9. Introduction to Textual Analysis

This module introduces techniques for text and data mining that can enable different ways of close and distant reading across a collection, or corpora, of texts. The term “distant reading” was coined by Franco Moretti, as a means for using computational analysis to find and visualize patterns in language used across many texts that may be difficult to see when reading each text individually. When dealing with large collections of digital-first texts (ie, electronic correspondence), it might be impossible for one person to closely read and review each piece.
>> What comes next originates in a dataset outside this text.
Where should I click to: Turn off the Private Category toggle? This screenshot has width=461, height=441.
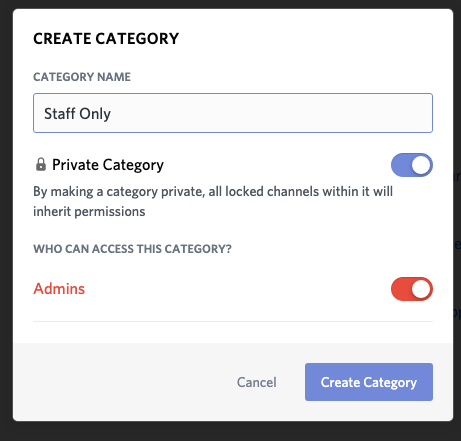point(412,165)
Digital textual analysis can be particularly helpful for the following tasks: find the meaning of words and documents; how words change over time; frequency of a term over time; concordance to a corpus; named entity recognition; text reuse; semantics of documents; and the semantics of words.

Outcomes

  1. Increased understanding of textual analysis techniques and why they are beneficial for certain types of research.
  2. Ability to assemble a data set appropriate for textual analysis.
  3. Ability to engage in quick textual analysis techniques using free online tools, Bookworm and Voyant Tools.

Readings

Dan Cohen, “Searching for the Victorians,” Dan Cohen’s Digital Humanities Blog (October 4, 2010). http://www.dancohen.org/2010/10/04/searching-for-the-victorians/ ♦ Estimated Read Time = 10 minutes

Allen Beye Riddell, “How to Read 22,198 Journal Articles: Studying the History of German Studies with Topic Models,” in Distant Readings: Topologies of German Culture in the Long Nineteenth Century, edited by Matt Erlin and Lynne Tatlock, 91–114. Rochester, NY: Camden House, 2014. PDF of article ♦ Estimated Read Time = 30 minutes

Megan R. Brett, “Topic Modeling: A Basic Introduction” Journal of Digital Humanities (2:1). http://journalofdigitalhumanities.org/2-1/topic-modeling-a-basic-introduction-by-megan-r-brett/  ♦ Estimated Read Time = 8 minutes

Discussion Questions

  • Cohen’s data set is only the titles of nineteenth century works. What are the advantages and disadvantages of using that data set as he is doing? How do you think having the full text might change the results?
  • Riddell’s analysis concerns trends over time in a subfield. Would you expect to see similar trends in your field, particularly those presented in Figure 3.8?
  • Compare Riddell’s Figures 3.8 and 3.9. Does changing the scale of the vertical axis change your reading of the frequencies?
  • How do the differences in Cohen and Riddell’s corpora (primary sources vs. secondary literature) inform their approaches and analyses? Do you think that one of these corpora or types of sources is better suited to topic modeling than the other?
  • Based on Brett’s discussion of topic modeling, where in the progress of a project do you think it is best to conduct textual analysis?

Activity 1

Try Bookworm, http://bookworm.culturomics.org/ to find rhetorical trends in digitized texts found in Open Library and Google Books with this tutorial, http://ssrc.doingdh.org/try-bookworm/.  Bookworm identifies word frequencies over time. By comparing words/terms throughout a corpus of texts, it is possible to trace word use and changes over time, or see when particular terms enter the English language lexicon.

Activity 2:

Use Voyant Tools to analyze a corpora of texts to examine word frequency, a corpus grid, corpus summary, and keyword in context analysis: http://ssrc.doingdh.org/voyant-tutorial/

Project Lens

Take a look at either Ben Schmidt’s, State of the Union in Context, http://benschmidt.org/poli/2015-SOTU or
Lindsay King and Peter Leonard’s Robots Reading Vogue: http://dh.library.yale.edu/projects/vogue/

  • Look for the data they are using.  Would you consider this open data?
  • Is any of this analysis replicable (Robots Reading Vogue uses different methods, are some more easily done than others?)
  • Are the results of textual analyses presented in these project legible to someone not already an expert?
    (This might help: Benjamin Schmidt and Mitch Fraas, “The Language of the State of the Union,” The Atlantic (January 18, 2015), http://www.theatlantic.com/politics/archive/2015/01/the-language-of-the-state-of-the-union/384575/)